Star Tours took over the location that was home to Adventure Thru Inner Space. The Monsanto sponsored inner space attraction operated from 1967 until 1985, and shared two things in common with Disney’s Haunted Mansion: the omimover ride system (Atommobiles or Doombuggies) and narrator Paul Frees.
Rather than travelling on a guided track, Star Tours is a stationary motion simulator. The ride vehicles are military grade hydraulic powered flight simulators. Each cabin seats 40 guests. Guests face the forward part of the cabin where the attraction’s action is displayed. The cabin’s motion is synced to the film. For their first Star Tours attraction, Disney purchased four, at a cost of half a million dollars each. The simulator’s action, set within the “Star Wars” universe, was produced by George Lucas and ILM specifically for Disney.
Upon entering the intergalactic travel agency, “Star Tours,” guests are greeting by a large flight schedule board which displays departure and arrival times from various locations within the “Star Wars” universe. Just past that, a Starspeeder 1000 is being prepped by R2-D2 and C-3PO. Further along the way several droids are in the process of working on another droid.
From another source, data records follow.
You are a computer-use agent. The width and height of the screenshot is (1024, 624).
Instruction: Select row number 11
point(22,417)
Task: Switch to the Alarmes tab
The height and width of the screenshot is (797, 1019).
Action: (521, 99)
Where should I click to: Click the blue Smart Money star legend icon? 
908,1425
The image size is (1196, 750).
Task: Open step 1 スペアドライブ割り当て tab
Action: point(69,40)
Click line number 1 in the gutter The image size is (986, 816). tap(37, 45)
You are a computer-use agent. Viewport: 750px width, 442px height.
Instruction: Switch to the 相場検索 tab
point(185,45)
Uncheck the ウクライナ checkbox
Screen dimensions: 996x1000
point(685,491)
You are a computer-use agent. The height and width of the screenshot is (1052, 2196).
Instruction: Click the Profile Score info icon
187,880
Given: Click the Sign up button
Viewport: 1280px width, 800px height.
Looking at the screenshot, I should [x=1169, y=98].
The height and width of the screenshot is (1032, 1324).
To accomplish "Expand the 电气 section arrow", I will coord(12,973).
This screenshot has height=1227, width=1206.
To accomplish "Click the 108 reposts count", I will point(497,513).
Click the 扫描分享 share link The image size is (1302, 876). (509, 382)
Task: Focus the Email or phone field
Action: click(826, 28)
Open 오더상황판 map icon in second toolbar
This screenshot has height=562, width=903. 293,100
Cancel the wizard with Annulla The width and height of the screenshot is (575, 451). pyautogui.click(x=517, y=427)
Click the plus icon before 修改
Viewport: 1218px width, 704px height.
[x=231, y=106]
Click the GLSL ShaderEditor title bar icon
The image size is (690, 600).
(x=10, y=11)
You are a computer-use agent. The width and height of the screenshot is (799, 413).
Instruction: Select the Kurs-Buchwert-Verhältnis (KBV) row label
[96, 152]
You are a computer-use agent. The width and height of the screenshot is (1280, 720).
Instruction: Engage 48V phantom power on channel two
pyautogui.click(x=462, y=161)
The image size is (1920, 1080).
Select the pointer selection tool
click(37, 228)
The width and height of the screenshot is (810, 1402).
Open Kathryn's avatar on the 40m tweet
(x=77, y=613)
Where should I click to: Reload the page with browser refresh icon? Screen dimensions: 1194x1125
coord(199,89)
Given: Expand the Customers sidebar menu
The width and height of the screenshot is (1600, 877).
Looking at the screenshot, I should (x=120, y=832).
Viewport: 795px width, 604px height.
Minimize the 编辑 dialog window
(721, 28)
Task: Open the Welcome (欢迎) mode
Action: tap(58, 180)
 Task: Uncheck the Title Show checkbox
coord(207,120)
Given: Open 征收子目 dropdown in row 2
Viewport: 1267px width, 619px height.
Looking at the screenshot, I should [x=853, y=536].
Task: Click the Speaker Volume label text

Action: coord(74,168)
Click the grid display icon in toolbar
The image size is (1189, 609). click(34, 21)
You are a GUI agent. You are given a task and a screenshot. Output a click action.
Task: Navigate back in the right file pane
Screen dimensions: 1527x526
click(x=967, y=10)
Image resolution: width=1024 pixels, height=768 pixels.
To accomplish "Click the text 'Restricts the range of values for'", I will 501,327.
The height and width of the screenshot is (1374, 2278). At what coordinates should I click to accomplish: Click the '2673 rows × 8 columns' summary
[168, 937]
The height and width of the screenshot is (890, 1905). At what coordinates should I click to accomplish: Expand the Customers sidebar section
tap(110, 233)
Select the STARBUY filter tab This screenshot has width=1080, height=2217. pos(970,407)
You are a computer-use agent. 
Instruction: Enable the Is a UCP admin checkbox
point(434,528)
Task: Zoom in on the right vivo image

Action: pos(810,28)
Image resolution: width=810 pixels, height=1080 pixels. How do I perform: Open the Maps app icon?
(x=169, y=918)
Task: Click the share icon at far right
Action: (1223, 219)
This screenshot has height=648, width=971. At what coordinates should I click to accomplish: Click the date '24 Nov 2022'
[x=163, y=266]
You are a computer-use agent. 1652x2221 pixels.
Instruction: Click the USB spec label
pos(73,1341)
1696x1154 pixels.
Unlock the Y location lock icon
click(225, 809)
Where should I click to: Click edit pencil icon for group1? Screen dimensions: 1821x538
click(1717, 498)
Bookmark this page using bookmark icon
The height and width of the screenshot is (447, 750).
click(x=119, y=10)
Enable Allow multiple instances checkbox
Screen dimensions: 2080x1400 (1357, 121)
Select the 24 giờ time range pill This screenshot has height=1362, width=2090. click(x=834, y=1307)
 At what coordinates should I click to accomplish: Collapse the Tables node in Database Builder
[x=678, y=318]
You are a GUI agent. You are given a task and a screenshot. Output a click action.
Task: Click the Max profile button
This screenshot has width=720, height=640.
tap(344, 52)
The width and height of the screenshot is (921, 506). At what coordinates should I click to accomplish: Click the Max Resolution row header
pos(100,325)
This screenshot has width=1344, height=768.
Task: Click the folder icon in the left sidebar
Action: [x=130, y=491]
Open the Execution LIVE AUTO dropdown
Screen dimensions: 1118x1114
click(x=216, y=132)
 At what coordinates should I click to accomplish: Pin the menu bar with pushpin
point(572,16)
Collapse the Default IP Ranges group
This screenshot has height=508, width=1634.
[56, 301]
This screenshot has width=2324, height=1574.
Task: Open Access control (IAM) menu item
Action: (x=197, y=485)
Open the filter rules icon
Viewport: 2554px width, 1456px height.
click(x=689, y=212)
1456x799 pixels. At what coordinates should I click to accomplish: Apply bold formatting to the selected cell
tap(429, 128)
These “work droids” are actually recycled animatronics: they are the mechanical part of the geese from “America Sings.” At the next and final part of the queue, guests are sorted into boarding rows by a cast member and watch a cute safety and boarding instruction film.
WATCH: Boarding video (Disney’s Hollywood Studios & Disneyland Paris)
Once boarded, travellers were greeted by their pilot RX-24, aka REX (voiced by Paul “Pee-Wee Herman” Rubens). REX nervously admits that it’s his first flight. After a few departure “complications,” the trip to Endor commences. Aided by R2-D2 the ship jumps to hyperspace. The Starspeeder’s hyperspace trip overshoots their destination encountering a cluster of comets. Forced to travel through one of the comets, REX and passengers emerge into even greater danger.
Caught in the clutches of the Empire, a tractor beam pulls the ship closer to itself. Rescued at the last minute by an X-Wing on the way to do battle with a new Death Star, REX decides to join the attack force. In a maneuver many “Star Wars” fans hoped to personally experience, the Starspeeder 3000 joins in the assault to destroy the Empire’s ultimate weapon. Upon destruction of the Death Star, REX manages to pilot the passengers back to home, narrowly avoiding disaster in the landing process.
Star Tours operated at four different Walt Disney Company theme parks. The attraction’s grand opening at Disneyland in Anaheim California was held on January 9, 1987 (soft opening occurred in December the year prior). The attraction closed on July 27, 2010. In Tokyo Japan, Star Tours operated from July 12 1989 until April 2, 2012. At Disney’s Hollywood Studios (then called Disney MGM Studios), Star Tours opened on December 15, 1989 and the final trip to Endor took place on September 7, 2010. In Paris the attraction operated from April 12 1992 to March 16, 2016.
At all four above locations, Star Tours was replaced with an updated 3D version of the ride that included multiple random destinations. Star Tours-the Adventure Continues is still accepting intergalactic travelers today.